Четыре года назад был создан комитет из числа видных людей города, разработавший план развития Томбукту, который здесь часто называют «планом спасения». У многих он пробудил надежду. Город собирается отпраздновать свой юбилей (условно считаемый тысячелетним), и власти хотят к этому торжеству добиться, чтобы государство выделило средства на местное сельское хозяйство, строительство отеля, модернизацию системы здравоохранения, реконструкцию аэродрома... Определенные надежды связаны и с поисками нефти в Ярба, в двухстах километрах на северо-восток от Томбукту. Ведут их западные компании, и никаких результатов поиски пока не принесли.
«Проект спасения» — здравое начинание, он должен затронуть всю социально-экономическую структуру района. И надо сказать, что отдельные его рекомендации были учтены в пятилетнем плане развития страны на 1981 — 1985 годы.
Пока же городу остается только прошлое. А ведь это — память человечества, этап цивилизации, его не могут принизить или опошлить ни трудности, одолевающие город, ни некоторые уродливые гримасы современности.
Эта мысль пришла мне, когда, стоя босиком на крыше одного из домов, я фотографировал Томбукту. Немного осела пыль, и город четко выставил свои геометрические формы. За строениями простиралась величайшая пустыня мира, из которой соляным путем веками шли и идут азалаи.
О том же я подумал, посетив Центр исторических исследований и документации имени Ахмеда Баба.
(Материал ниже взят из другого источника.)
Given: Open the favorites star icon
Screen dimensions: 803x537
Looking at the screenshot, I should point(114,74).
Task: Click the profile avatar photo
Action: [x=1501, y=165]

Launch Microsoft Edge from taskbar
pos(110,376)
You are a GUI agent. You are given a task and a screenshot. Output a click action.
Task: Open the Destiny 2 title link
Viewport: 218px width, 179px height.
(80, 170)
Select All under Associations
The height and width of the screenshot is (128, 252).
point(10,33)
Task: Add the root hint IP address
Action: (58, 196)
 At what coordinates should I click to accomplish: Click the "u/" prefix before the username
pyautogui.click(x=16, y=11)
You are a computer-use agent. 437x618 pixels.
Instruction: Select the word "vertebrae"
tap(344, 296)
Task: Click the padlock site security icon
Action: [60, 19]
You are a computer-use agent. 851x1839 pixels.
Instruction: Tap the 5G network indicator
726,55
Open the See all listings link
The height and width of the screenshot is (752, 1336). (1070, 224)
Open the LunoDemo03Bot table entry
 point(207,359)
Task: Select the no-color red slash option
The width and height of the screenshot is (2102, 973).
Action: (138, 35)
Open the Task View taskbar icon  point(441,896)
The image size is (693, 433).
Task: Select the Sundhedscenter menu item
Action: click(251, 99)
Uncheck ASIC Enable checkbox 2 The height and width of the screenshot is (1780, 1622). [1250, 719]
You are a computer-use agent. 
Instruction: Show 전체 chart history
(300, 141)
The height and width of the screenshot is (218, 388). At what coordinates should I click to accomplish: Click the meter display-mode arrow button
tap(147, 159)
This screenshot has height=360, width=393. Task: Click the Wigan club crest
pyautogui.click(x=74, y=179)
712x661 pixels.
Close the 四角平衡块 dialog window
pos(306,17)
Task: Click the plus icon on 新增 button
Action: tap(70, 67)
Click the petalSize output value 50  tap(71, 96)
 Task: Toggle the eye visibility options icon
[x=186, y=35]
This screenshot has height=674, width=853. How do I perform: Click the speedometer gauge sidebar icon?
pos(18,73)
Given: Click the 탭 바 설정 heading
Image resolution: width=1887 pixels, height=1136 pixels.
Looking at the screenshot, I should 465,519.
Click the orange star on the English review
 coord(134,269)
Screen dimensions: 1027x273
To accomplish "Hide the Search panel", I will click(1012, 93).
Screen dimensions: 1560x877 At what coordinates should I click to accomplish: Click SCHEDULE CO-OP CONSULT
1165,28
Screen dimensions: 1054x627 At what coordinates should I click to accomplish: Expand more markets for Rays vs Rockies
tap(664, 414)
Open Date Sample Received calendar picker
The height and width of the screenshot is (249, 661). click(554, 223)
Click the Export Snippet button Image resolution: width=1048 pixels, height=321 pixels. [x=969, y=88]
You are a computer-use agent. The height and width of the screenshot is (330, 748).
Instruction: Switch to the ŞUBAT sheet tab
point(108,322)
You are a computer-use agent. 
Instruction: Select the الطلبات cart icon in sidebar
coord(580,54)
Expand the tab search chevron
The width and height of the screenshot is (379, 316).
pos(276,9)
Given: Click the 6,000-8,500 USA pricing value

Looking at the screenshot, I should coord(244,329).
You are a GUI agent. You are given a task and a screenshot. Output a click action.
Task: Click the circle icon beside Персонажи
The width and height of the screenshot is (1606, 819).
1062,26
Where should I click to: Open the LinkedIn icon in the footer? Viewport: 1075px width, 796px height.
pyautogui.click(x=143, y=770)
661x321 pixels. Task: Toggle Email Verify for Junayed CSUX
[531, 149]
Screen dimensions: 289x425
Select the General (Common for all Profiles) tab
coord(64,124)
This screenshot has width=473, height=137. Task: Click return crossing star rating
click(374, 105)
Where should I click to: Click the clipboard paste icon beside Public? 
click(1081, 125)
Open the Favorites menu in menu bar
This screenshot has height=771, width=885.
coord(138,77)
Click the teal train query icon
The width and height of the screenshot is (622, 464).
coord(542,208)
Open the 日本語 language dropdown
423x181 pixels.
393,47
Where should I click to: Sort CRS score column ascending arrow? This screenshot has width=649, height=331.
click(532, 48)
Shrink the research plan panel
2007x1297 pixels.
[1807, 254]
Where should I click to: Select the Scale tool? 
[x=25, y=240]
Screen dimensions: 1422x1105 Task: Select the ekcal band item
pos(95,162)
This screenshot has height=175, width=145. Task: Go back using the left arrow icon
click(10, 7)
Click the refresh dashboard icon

Сотрудники Центра собирают и изучают древние письменные памятники. Среди их находок редчайшие вещи, уникальная переписка. Меня принял Сиди Амарульд Эли, благообразный мавр с приветливым и добрым взглядом из-под черного тюрбана. Он провел меня в библиотеку Центра и, сдернув плотное покрывало со стеклянной витрины, показал тексты, собранные со всей страны. Самыми старыми были письмена 1241 года, времен правления Сундьяты и расцвета империи Мали, найденные в походном мешке кочевника недалеко от Томбукту. Плотные желтоватые страницы скругленной по углам книги, жирная черная вязь текста. Как будто и не прошло семисот с лишним лет. Если так сохранилась бумага, то разве может истлеть человеческая память?
...Путешествующему по Западной Африке в глаза бросается частое повторение одинаковых фамилий. Они, как правило, свидетельство принадлежности к той или иной социально-профессиональной группе или указывают на географическую область проживания. По фамилии часто можно определить, к какой из этнических групп относится человек. Если, например, фамилия малийца Май-га, он, несомненно, сонгаи.
Знакомый журналист из Бамако по фамилии Майга попросил меня передать в Томбукту привет своему старшему брату, заместителю директора местного лицея. И однажды шофер Али Майга, знающий в Томбукту всех и вся, внезапно остановил свою машину посредине рыночной площади. Он указал мне на худощавого мужчину лет тридцати пяти — сорока, разговаривающего с двумя толстыми горожанами в дорогих бубу — широкополых одеяниях с роскошной вышивкой и маленьких белых ажурных шапочках.
— Вот твой Майга. А с ним еще два Майги. Один — коммерсант, другой — чиновник. Большие люди. Мои друзья. Я представился Омару Майге, и он пригласил меня встретиться на следующий день. Вывеска над воротами в просторный и нещадно прокаленный солнцем двор извещала о том, что здесь находится франко-арабский лицей.